## Records to use
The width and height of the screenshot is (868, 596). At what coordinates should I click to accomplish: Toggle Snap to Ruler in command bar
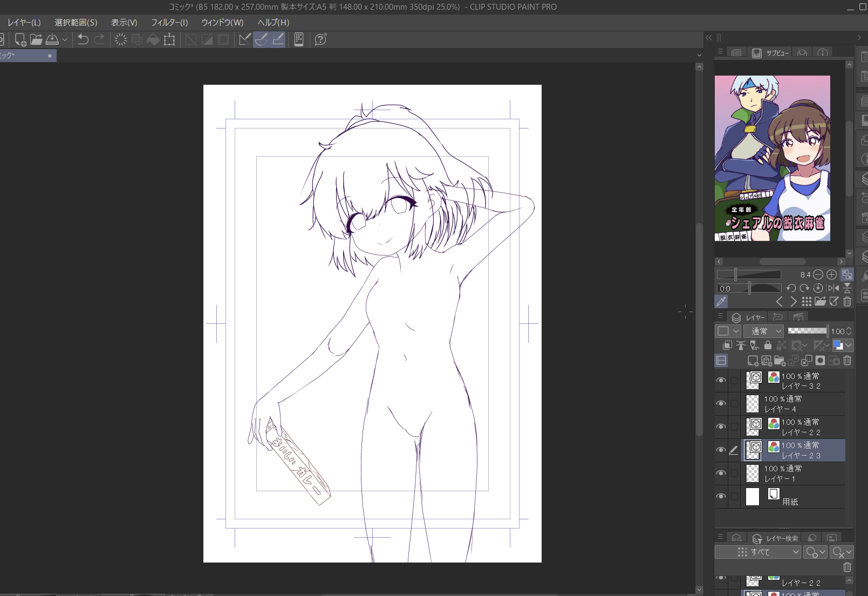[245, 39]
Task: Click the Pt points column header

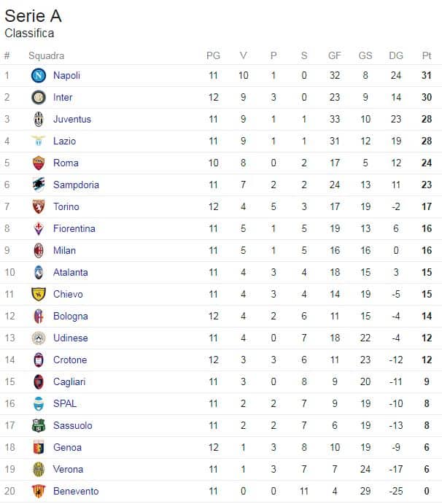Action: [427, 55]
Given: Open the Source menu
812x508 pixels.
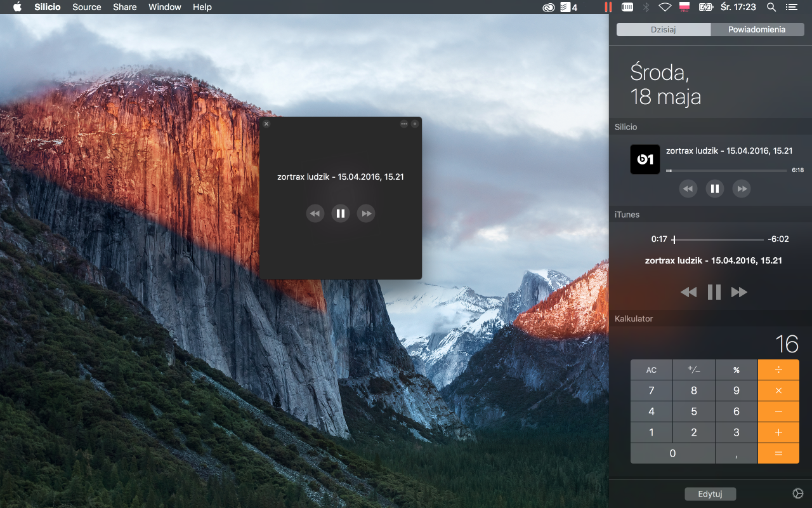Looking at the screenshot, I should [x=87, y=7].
* * *
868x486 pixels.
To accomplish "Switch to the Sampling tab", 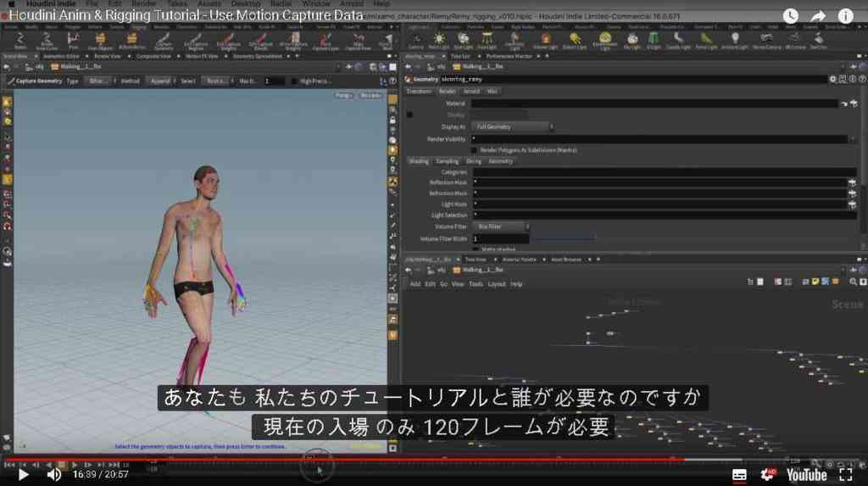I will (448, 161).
==
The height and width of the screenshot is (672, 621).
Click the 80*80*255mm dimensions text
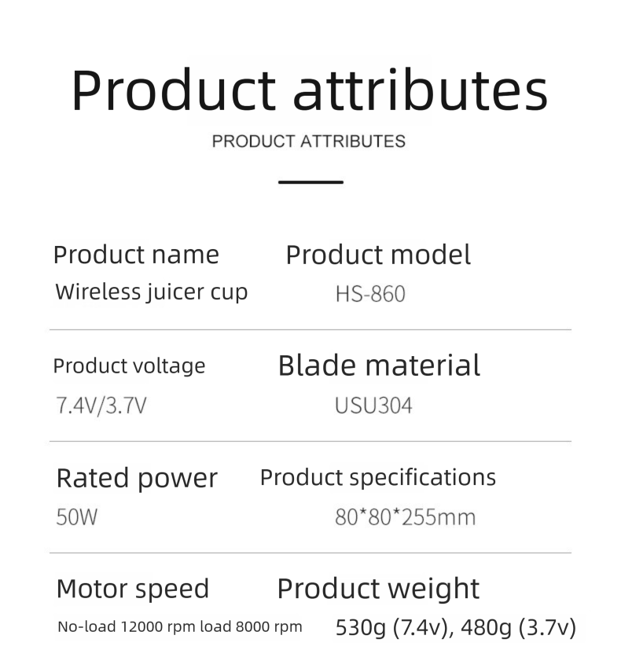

## Work required
Retype, in the same exact form, the lines of the material above from the line holding "The height and" through the line holding "Click the 80*80*255mm dimensions text".

## Solution to this task
The height and width of the screenshot is (672, 621).
Click the 80*80*255mm dimensions text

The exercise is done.